TASK INPUTS:
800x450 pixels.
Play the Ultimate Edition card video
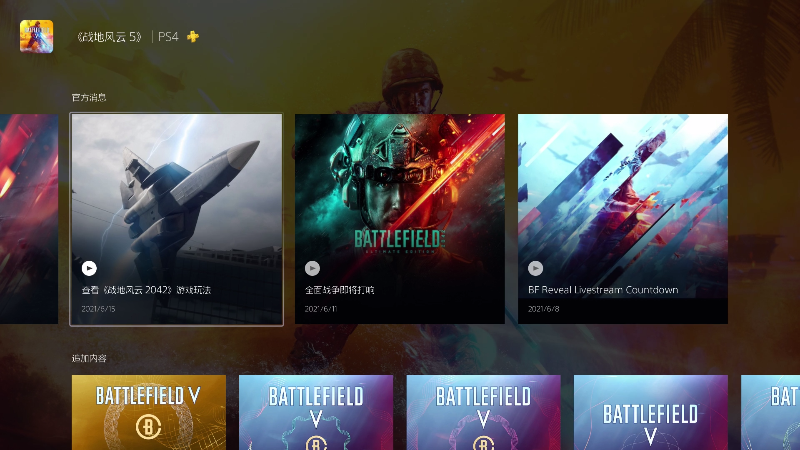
==
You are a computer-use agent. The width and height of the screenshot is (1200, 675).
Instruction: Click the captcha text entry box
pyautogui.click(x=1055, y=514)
---
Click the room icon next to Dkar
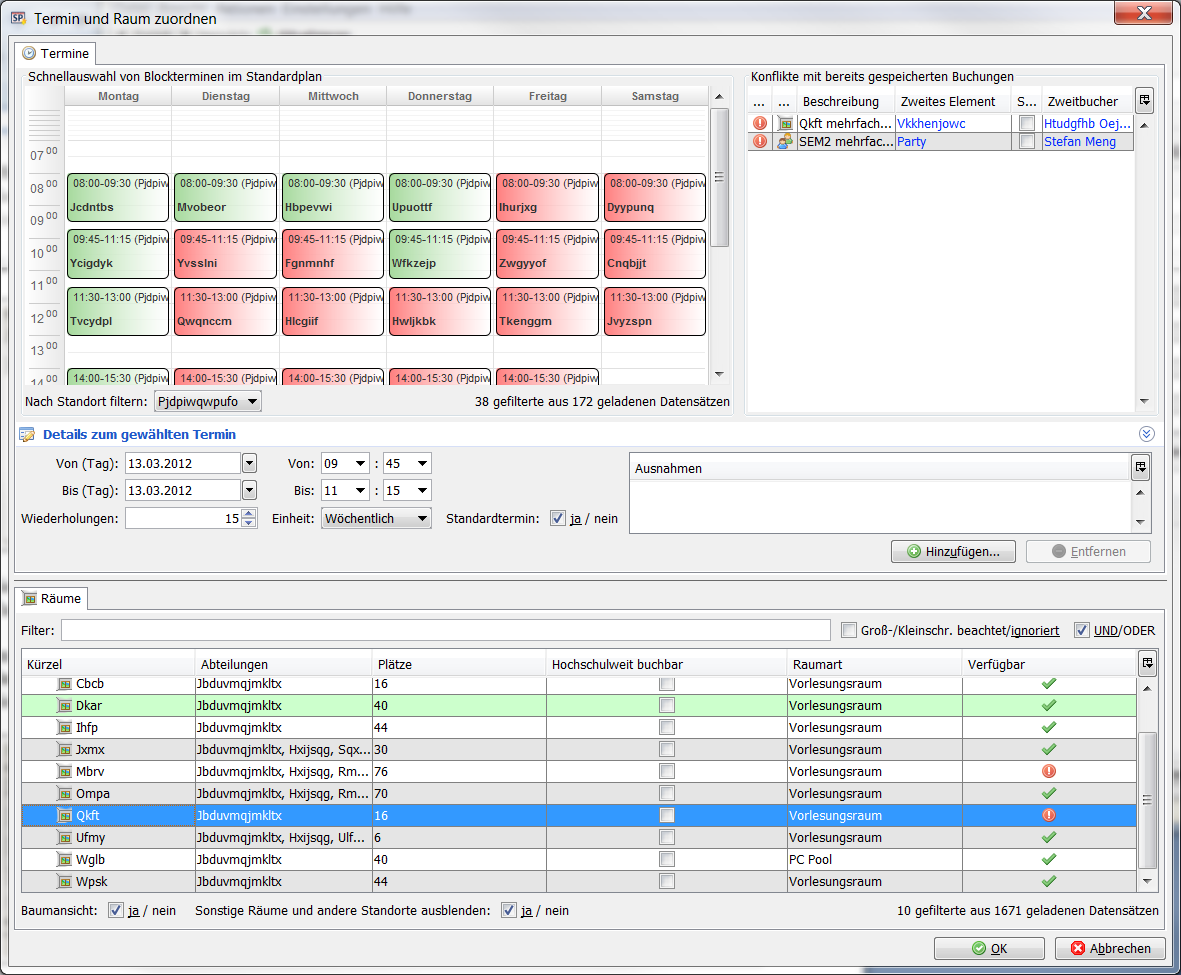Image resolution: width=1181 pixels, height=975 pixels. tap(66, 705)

WORK REQUEST:
Using the data above, reproduce exactly the lines from the line that contains "800x450 pixels." through the line that contains "Play the Ultimate Edition card video", including both.

EXPECTED ANSWER:
800x450 pixels.
Play the Ultimate Edition card video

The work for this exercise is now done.